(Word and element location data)
Begin

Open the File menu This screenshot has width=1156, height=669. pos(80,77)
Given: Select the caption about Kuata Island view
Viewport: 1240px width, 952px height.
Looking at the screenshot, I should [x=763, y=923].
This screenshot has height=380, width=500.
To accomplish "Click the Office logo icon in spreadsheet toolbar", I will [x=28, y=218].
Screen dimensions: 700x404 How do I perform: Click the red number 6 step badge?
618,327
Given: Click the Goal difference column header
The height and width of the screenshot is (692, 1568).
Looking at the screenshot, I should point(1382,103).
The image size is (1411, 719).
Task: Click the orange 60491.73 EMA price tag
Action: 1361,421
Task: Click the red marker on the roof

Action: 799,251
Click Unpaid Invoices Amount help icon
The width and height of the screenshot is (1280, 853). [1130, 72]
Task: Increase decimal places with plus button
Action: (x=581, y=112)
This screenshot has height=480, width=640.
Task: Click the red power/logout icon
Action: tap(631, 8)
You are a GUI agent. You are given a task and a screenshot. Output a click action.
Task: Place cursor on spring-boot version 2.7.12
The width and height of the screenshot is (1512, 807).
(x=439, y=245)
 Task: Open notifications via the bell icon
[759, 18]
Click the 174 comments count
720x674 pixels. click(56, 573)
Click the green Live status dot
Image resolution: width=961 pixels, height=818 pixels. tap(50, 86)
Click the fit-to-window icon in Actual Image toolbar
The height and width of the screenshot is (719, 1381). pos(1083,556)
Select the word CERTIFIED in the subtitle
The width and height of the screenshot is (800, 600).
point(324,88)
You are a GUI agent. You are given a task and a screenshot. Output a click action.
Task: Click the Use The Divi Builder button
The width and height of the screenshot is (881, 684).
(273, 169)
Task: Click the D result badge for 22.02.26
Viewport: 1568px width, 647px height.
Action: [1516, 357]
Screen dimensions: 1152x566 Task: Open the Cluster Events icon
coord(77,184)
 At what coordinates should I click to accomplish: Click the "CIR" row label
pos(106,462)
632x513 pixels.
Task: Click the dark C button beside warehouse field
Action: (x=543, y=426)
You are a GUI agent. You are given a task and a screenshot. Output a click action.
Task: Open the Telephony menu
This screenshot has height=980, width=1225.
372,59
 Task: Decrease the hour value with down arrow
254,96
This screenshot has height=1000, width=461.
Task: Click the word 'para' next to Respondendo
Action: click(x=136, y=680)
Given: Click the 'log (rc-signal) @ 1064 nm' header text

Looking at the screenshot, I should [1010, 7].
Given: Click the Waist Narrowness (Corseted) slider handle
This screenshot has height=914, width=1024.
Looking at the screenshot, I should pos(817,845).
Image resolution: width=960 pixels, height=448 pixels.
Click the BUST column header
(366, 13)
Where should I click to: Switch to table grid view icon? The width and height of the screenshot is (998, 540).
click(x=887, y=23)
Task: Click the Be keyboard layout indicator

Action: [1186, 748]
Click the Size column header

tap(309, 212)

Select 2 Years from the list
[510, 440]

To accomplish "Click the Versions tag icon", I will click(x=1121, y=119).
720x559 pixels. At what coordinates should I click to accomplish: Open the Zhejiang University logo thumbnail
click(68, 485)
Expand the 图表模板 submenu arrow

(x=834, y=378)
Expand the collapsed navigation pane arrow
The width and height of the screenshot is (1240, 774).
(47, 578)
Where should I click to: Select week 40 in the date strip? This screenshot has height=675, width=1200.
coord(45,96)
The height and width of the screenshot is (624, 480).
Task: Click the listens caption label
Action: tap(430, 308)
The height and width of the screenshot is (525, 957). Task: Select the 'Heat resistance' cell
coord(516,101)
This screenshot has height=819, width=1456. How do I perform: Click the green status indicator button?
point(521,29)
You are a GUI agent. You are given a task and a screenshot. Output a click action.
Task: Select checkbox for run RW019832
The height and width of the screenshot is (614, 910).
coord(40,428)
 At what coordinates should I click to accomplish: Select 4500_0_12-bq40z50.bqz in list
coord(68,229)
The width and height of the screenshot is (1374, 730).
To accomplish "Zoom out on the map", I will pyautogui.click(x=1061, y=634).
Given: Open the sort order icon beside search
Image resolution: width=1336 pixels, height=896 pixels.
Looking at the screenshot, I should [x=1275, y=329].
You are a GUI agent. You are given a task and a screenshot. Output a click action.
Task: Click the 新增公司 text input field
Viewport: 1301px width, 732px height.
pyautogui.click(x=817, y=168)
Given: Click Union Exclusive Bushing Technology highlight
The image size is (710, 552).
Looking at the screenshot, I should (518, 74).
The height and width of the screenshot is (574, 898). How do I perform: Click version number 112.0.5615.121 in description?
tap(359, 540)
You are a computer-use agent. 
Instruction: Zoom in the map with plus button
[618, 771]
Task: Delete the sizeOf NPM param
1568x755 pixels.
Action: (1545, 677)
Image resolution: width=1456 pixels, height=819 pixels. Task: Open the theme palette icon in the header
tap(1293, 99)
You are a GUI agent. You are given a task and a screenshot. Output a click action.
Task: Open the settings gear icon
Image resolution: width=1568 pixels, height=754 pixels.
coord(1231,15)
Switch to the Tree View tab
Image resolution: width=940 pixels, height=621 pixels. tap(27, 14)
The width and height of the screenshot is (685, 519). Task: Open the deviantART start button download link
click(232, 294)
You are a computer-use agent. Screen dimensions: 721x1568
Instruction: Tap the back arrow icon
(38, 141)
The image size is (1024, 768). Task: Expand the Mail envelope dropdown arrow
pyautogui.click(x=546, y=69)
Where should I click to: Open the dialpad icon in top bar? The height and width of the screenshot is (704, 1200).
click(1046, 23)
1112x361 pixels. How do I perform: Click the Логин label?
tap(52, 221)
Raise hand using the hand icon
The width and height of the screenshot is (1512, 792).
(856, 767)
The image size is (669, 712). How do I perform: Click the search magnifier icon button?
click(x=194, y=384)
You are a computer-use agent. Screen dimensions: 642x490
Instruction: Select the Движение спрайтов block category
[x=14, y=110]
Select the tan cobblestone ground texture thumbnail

End

Direction. In the material, replace "Zoom out" with "Zoom in" and change nothing else. Restate only the lines from the one containing "At what coordinates should I click to accomplish: Select" down to the one containing "will pyautogui.click(x=1061, y=634).", both included.

Written answer.
 At what coordinates should I click to accomplish: Select 4500_0_12-bq40z50.bqz in list
coord(68,229)
The width and height of the screenshot is (1374, 730).
To accomplish "Zoom in on the map", I will pyautogui.click(x=1061, y=634).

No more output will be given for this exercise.